I do not propose to provide a in-depth analysis of Sesko's stint at Manchester United to date. The guy has started on four occasions in the top flight in a wildly inconsistent team, scored two goals, and taken a grand total of 116 contacts with the ball. What precisely are we analysing? Nor do I propose to replicate the pundits' seminal masterwork "Argument Over Benjamin Sesko", in which two famous analysts argue passionately on a podcast over whether he needs ten strikes to be a success this year (Neville), or whether it's really more like 12 or 13 (Wright).
A Cruel Environment
Despite this I enjoyed watching him at his former club: a big, fast racing car of a striker, playing in a team ideally suited to his talents: afforded the freedom to rampage but also the leeway to miss. And in part this is why Manchester United feels like the most unforgiving place he could possibly be at the moment: a place where "harsh judgments" are handed down in about the time it takes to watch a short advertisement, the club with the widest and most pitiless gap between the time and air he requires, and the opportunity he is going to get.
We saw an example of this during the national team pause, when a viral chart conveniently stated that the player had been deemed – decisively – the poorest acquisition of the recent market by a poll of 20 agents. Naturally, the media are not the only ones in such behavior. Club channels, influencers, unidentified profiles with a oddly high number of pornbot followers: all parties with skin in the game is now essentially aligned along the identical rules, an environment deliberately nosed towards provocation.
The Mental Cost
Endless scrolling and tapping. What is happening to us? Are we aware, on any level, what this endless sluice of aggravation is doing to our minds? Separate from the inherent strangeness of playing in the middle of it all, knowing on some surreal butterfly-effect level that each aspect about them is now basically material, product, public property to be repackaged and exchanged.

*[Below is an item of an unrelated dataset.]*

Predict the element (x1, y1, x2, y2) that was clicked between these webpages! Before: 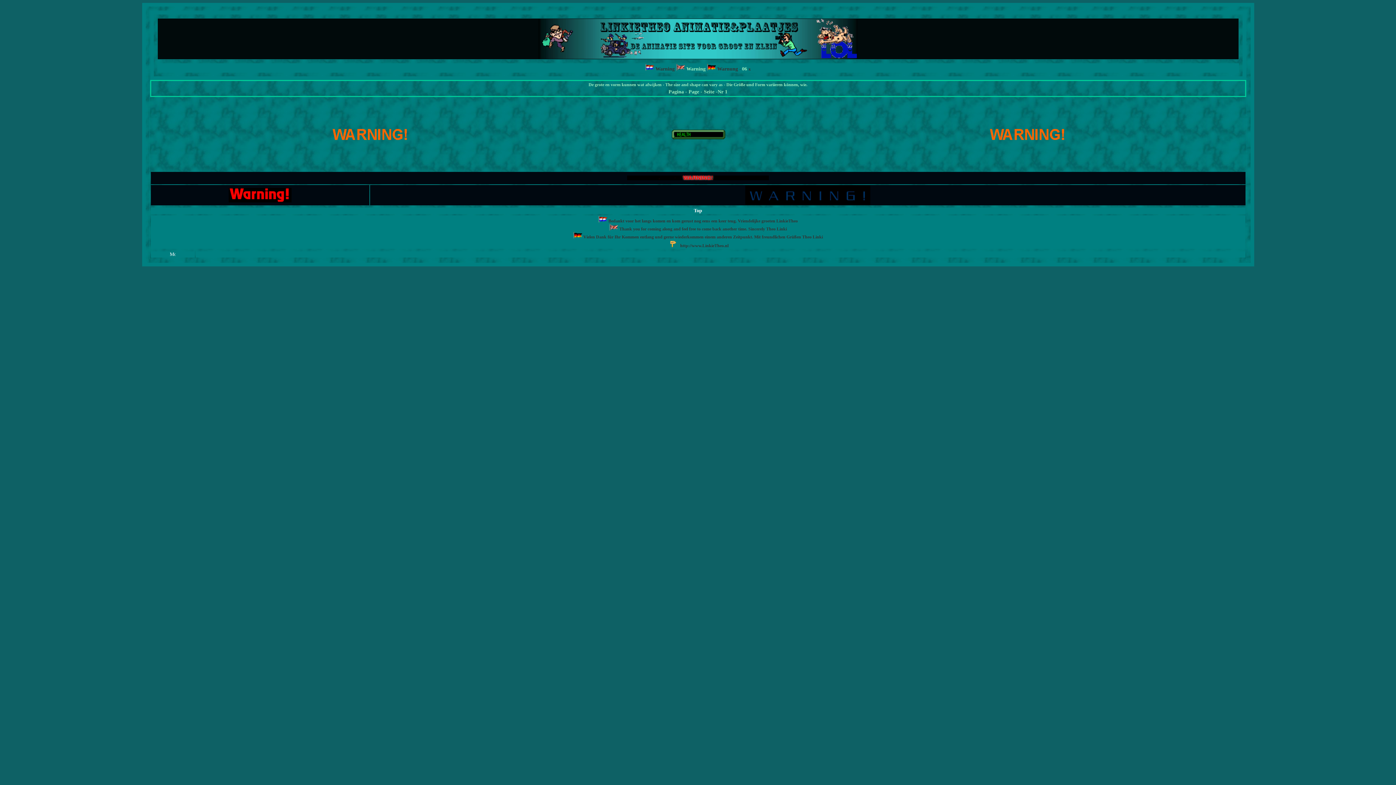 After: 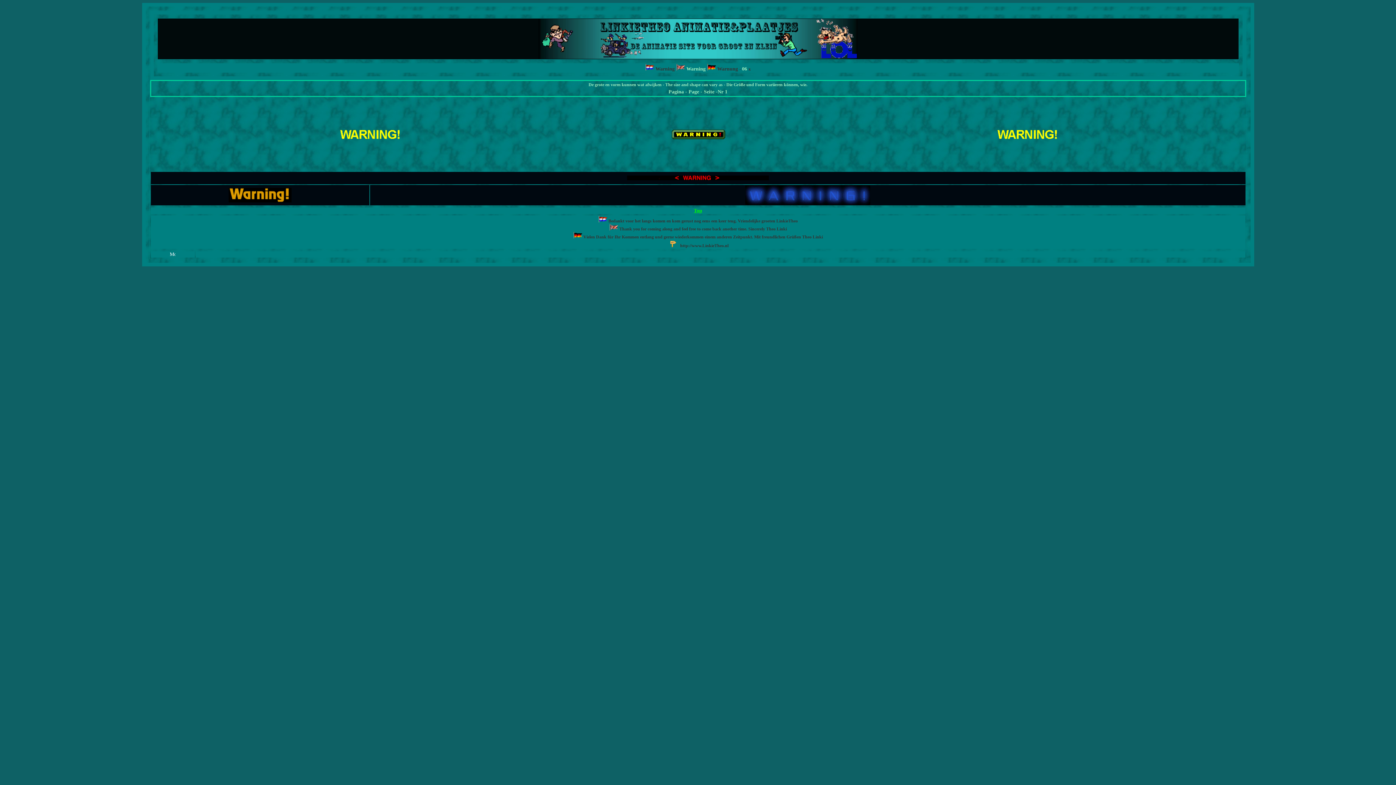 Action: bbox: (694, 208, 702, 213) label: Top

And yes, partly this is because United are United, the entity that continues to feed the cycle, a major institution that must constantly be generating the strong emotions. But also, partly this is a temporary malaise, a pendulum of opinion most visibly and harshly glimpsed at this season, roughly four weeks after the window has closed. Throughout the summer we have been coveting players, praising them, drooling over them. Now, only a handful of games later, a lot of those same players are already being disdained as failures. Should we start to worry about Jamie Gittens? Was Arsenal's purchase of Viktor Gyökeres necessary? What was the point of Randal Kolo Muani?
A Wider Issue
It feels appropriate that Sesko faces their rivals on Sunday: a team simultaneously on a long unbeaten run at their stadium in the league and somehow in their own situation of perceived turmoil, like filing a missing person’s report on someone who went to the shops 30 minutes ago. Too open. Their star finished. The striker waste of money. Arne Slot losing his hair.
Maybe we have not yet quite grasped the way the storyline of football has started to replace football the actual game, to influence the way we view it, an whole competition repivoted around discussion topics and immediate responses, something that happens in the background while we scroll through our phones, incapable to detach from the constant flow of opinions and further hot takes. Perhaps Sesko taking the hit right now. But in a way, we're all losing a part of the experience in this process.